→ **What you have to do**
Could you reproduce all of the entries below without a single change?

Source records
□ □ □ □ □

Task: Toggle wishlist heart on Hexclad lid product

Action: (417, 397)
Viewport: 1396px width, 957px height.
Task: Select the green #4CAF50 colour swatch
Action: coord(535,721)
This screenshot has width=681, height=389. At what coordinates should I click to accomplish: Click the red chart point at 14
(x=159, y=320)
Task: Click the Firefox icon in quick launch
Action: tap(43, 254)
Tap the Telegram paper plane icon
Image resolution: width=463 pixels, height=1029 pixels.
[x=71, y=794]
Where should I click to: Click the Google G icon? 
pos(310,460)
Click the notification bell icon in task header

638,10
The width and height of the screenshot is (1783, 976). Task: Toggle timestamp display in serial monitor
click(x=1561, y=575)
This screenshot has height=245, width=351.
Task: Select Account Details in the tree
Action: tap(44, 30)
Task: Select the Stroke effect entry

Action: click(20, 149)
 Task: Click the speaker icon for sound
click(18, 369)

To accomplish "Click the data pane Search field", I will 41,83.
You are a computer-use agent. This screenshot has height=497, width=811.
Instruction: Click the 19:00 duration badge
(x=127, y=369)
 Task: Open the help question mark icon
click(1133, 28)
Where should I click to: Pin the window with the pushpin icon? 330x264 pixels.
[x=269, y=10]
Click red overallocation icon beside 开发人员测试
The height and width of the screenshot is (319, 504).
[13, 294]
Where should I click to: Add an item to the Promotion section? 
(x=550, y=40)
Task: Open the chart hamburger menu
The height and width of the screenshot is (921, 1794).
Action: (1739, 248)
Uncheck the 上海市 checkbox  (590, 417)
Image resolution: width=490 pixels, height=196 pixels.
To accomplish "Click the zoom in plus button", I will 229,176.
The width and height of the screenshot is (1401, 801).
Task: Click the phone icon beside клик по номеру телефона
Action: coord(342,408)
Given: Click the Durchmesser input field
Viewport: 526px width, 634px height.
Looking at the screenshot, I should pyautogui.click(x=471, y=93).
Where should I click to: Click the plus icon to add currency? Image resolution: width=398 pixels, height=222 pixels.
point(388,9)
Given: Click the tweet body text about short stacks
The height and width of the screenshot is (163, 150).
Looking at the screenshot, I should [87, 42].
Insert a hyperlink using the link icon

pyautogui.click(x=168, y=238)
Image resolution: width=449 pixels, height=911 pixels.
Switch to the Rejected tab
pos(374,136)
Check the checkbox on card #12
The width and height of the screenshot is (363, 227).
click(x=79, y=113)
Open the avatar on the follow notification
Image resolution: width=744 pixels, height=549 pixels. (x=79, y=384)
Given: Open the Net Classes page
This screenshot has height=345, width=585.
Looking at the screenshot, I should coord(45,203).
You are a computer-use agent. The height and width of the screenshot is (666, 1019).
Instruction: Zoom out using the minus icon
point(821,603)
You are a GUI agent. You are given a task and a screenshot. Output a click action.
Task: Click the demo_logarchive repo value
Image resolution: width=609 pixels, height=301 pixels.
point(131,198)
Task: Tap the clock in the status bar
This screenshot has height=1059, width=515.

□ □ □ □ □

→ **Exercise answer**
Task: Toggle wishlist heart on Hexclad lid product

Action: (417, 397)
Viewport: 1396px width, 957px height.
Task: Select the green #4CAF50 colour swatch
Action: coord(535,721)
This screenshot has width=681, height=389. At what coordinates should I click to accomplish: Click the red chart point at 14
(x=159, y=320)
Task: Click the Firefox icon in quick launch
Action: tap(43, 254)
Tap the Telegram paper plane icon
Image resolution: width=463 pixels, height=1029 pixels.
[x=71, y=794]
Where should I click to: Click the Google G icon? 
pos(310,460)
Click the notification bell icon in task header

638,10
The width and height of the screenshot is (1783, 976). Task: Toggle timestamp display in serial monitor
click(x=1561, y=575)
This screenshot has height=245, width=351.
Task: Select Account Details in the tree
Action: tap(44, 30)
Task: Select the Stroke effect entry

Action: click(20, 149)
 Task: Click the speaker icon for sound
click(18, 369)

To accomplish "Click the data pane Search field", I will 41,83.
You are a computer-use agent. This screenshot has height=497, width=811.
Instruction: Click the 19:00 duration badge
(x=127, y=369)
 Task: Open the help question mark icon
click(1133, 28)
Where should I click to: Pin the window with the pushpin icon? 330x264 pixels.
[x=269, y=10]
Click red overallocation icon beside 开发人员测试
The height and width of the screenshot is (319, 504).
[13, 294]
Where should I click to: Add an item to the Promotion section? 
(x=550, y=40)
Task: Open the chart hamburger menu
The height and width of the screenshot is (921, 1794).
Action: (1739, 248)
Uncheck the 上海市 checkbox  (590, 417)
Image resolution: width=490 pixels, height=196 pixels.
To accomplish "Click the zoom in plus button", I will 229,176.
The width and height of the screenshot is (1401, 801).
Task: Click the phone icon beside клик по номеру телефона
Action: coord(342,408)
Given: Click the Durchmesser input field
Viewport: 526px width, 634px height.
Looking at the screenshot, I should pyautogui.click(x=471, y=93).
Where should I click to: Click the plus icon to add currency? Image resolution: width=398 pixels, height=222 pixels.
point(388,9)
Given: Click the tweet body text about short stacks
The height and width of the screenshot is (163, 150).
Looking at the screenshot, I should [87, 42].
Insert a hyperlink using the link icon

pyautogui.click(x=168, y=238)
Image resolution: width=449 pixels, height=911 pixels.
Switch to the Rejected tab
pos(374,136)
Check the checkbox on card #12
The width and height of the screenshot is (363, 227).
click(x=79, y=113)
Open the avatar on the follow notification
Image resolution: width=744 pixels, height=549 pixels. (x=79, y=384)
Given: Open the Net Classes page
This screenshot has height=345, width=585.
Looking at the screenshot, I should coord(45,203).
You are a computer-use agent. The height and width of the screenshot is (666, 1019).
Instruction: Zoom out using the minus icon
point(821,603)
You are a GUI agent. You are given a task and a screenshot. Output a click action.
Task: Click the demo_logarchive repo value
Image resolution: width=609 pixels, height=301 pixels.
point(131,198)
Task: Tap the clock in the status bar
This screenshot has height=1059, width=515.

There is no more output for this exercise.